In China, 250 million people leave their homes in rural areas for factories in larger cities, where they earn an average of $0.44 per hour to work over 75 hours a week. As parents go out to work, they leave about 58 million children behind in rural communities, creating a generation of children growing up without parental guidance and little access to education.
Lew wanted to do more. He started meeting with different Christian organizations that reach out to migrant workers, providing better access to education and healthcare, helping sex trafficking victims, and bringing families together.
"The key is working with organizations that have been there for years, that are stationed there, and will continue providing for them after we leave," Lew said. In 2009, he created Faces Behind the Label (FBTL), a nonprofit organization that spreads awareness of the plight of migrant workers. Lew started a self-sustaining business selling premium t-shirts where the proceeds go toward four well-established organizations working with Chinese migrant workers.
To date, FBTL has donated $80,000 to help the organizations build a community center for migrant workers, a new dorm for victims of human trafficking, and a mobile classroom for migrant children. The organization also sent over supplies for a migrant family development organization and short-term mission teams to help the organizations.

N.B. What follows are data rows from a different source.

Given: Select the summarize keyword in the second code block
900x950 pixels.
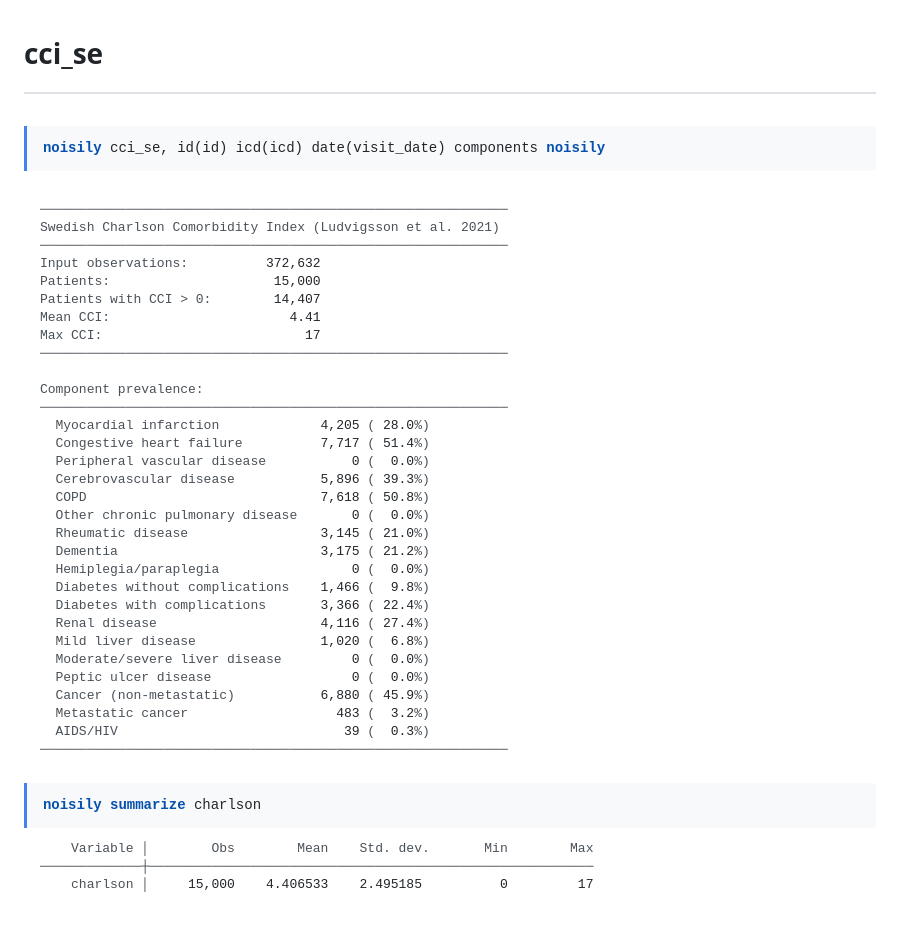Looking at the screenshot, I should (147, 804).
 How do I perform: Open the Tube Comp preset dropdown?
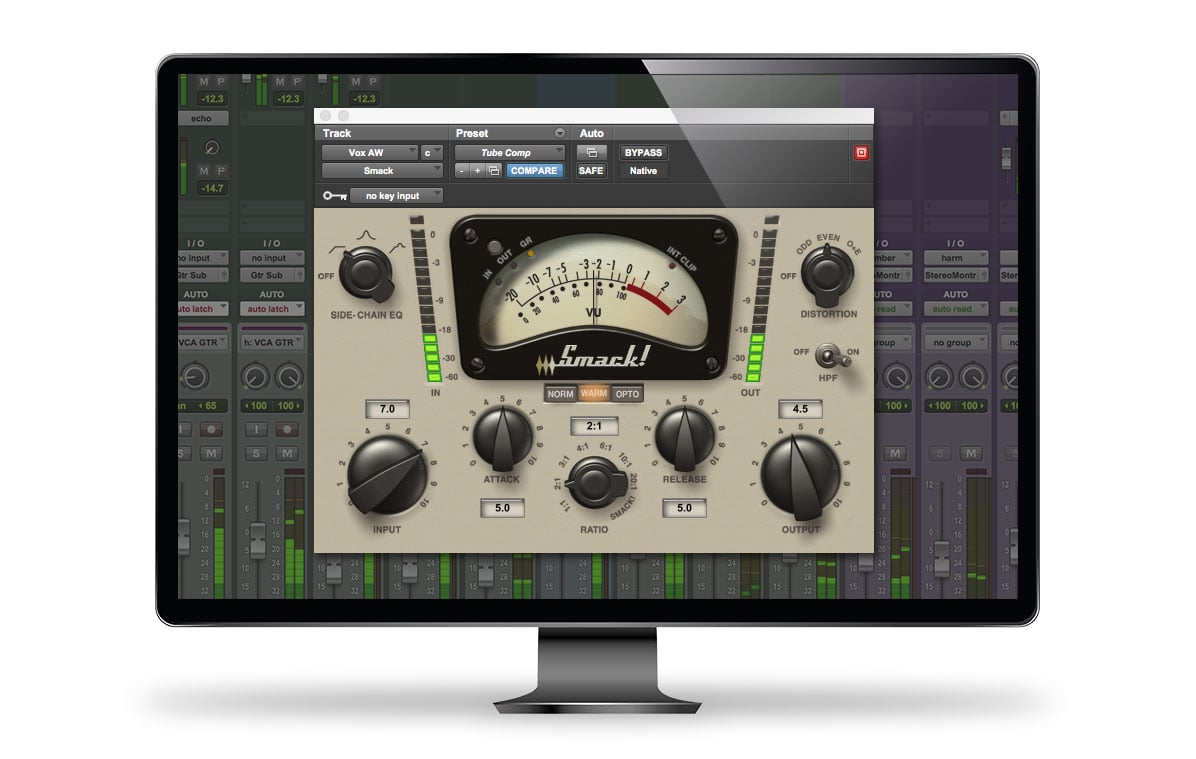coord(509,153)
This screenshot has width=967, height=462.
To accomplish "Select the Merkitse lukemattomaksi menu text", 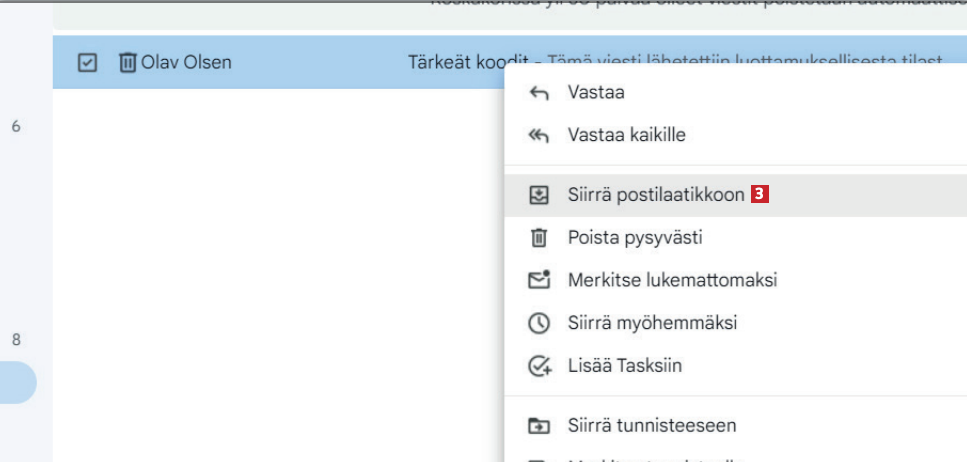I will 672,280.
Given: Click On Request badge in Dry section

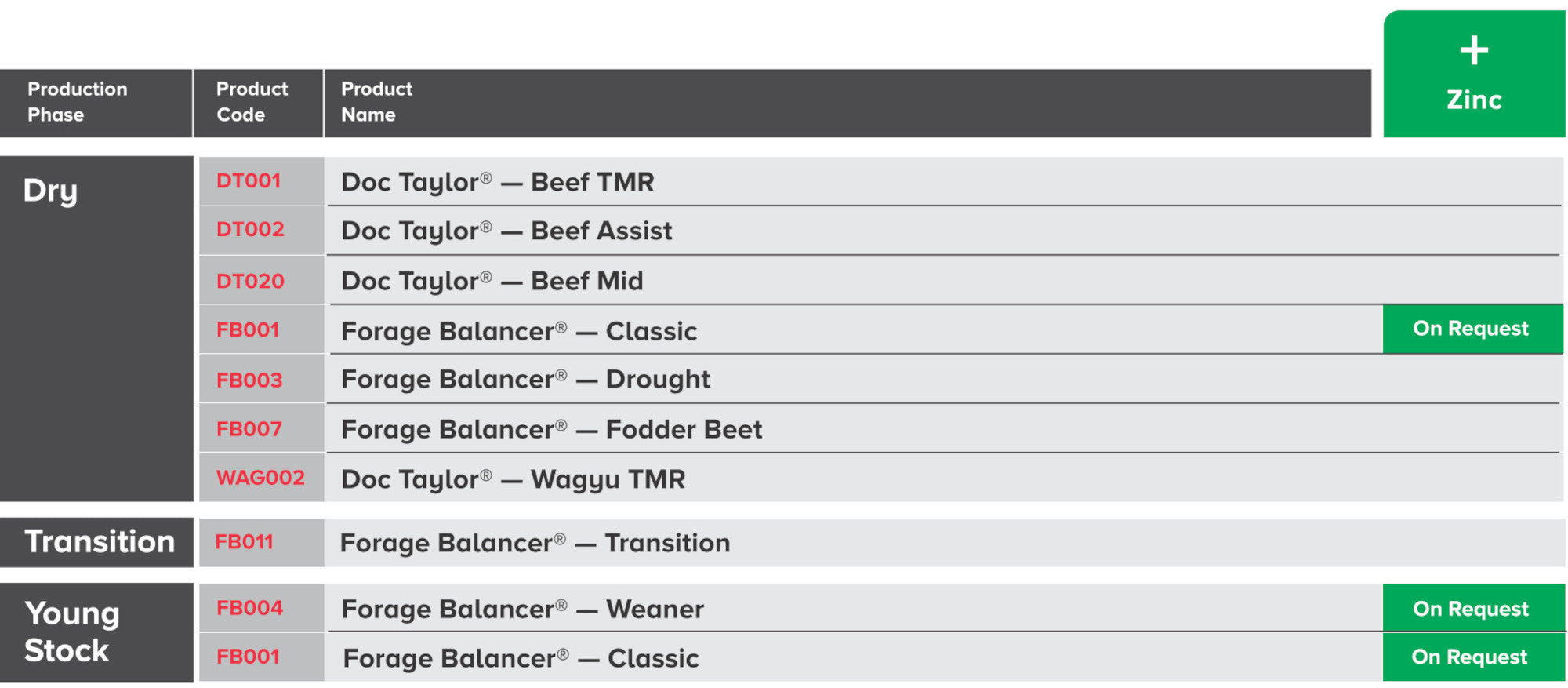Looking at the screenshot, I should pos(1471,329).
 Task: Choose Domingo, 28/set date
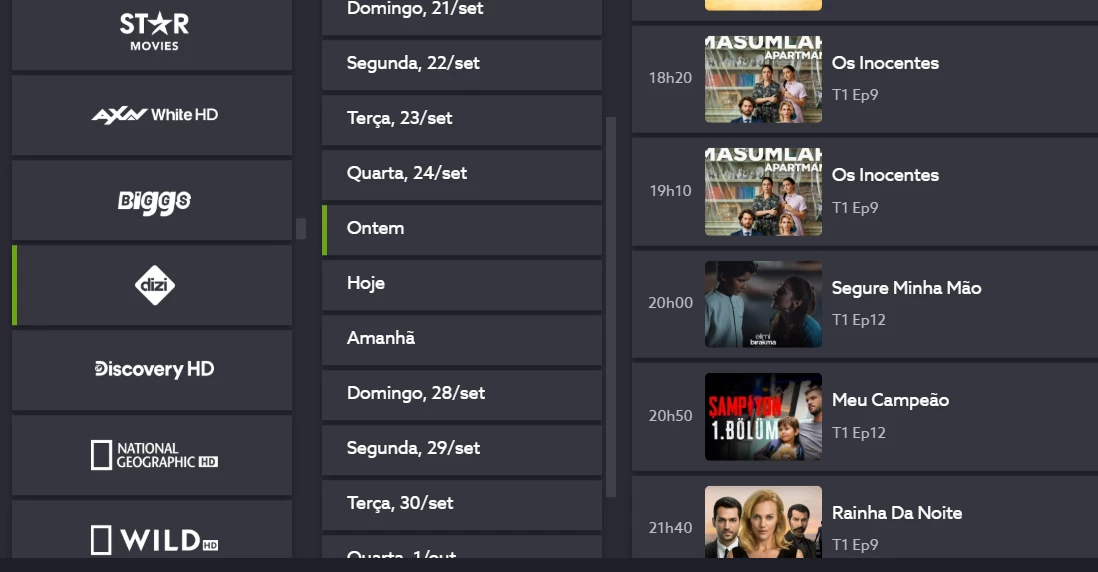[x=461, y=394]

Meanwhile, in the United States, FBTL is building up their customer base for their t-shirts, which it sells for $8 individually and $5 in bulk. A large portion of the shirts are purchased by wholesale sellers who print and sell their own labels on the shirts, and shirt screen printers who print custom designs for clients on the shirts. The Los Angeles AIDS walk used Faces t-shirts last year, along with a number of church groups and conferences. Faces averaged sales of 20,000 to 25,000 a month in the past year.
While most of the shirts were produced in fair-trade factories in Peru and Bangladesh, 30,000 orders a year were sent to FBTL's new initiative - a prototype "Factory in a Box." A Factory in a Box is a shipping container placed in rural communities that holds all the necessary equipment for a group of workers to create apparel. These mobile factories lets workers work close to home so that families can stay together.
The urban migration breaks up families as parents leave their children with relatives, friends, or by themselves to work in factories. Studies show that children left behind in the villages are often victims of crime and suffer psychological and behavioral problems caused by long-term separation from their parents. Many of these children drop out of school and join gangs.
So far only one Factory in a Box exists, but Lew hopes that one day these Factories will produce all of the Faces t-shirts. Christian nonprofits in other Chinese cities and in Laos and Cambodia also are interested in having their own Factories. Once the boxes are set up, FBTL will train missionaries in the area to take over the factories, creating jobs for locals, profits to spend on community development, and an avenue for missionaries to build relationships.
For now, Lew is taking it slow, making sure not to overload the Factory in a Box with too many orders. The prototype has been up and running for 5 months so far, and Lew plans to test it out for a year and a half to make sure production is up to the American demand before creating more.
"I'm in the workforce and it's not just stories I hear about, it's people I know, and their faces are behind every single label we buy, and if we could connect them to [consumers] it could be a really amazing movement."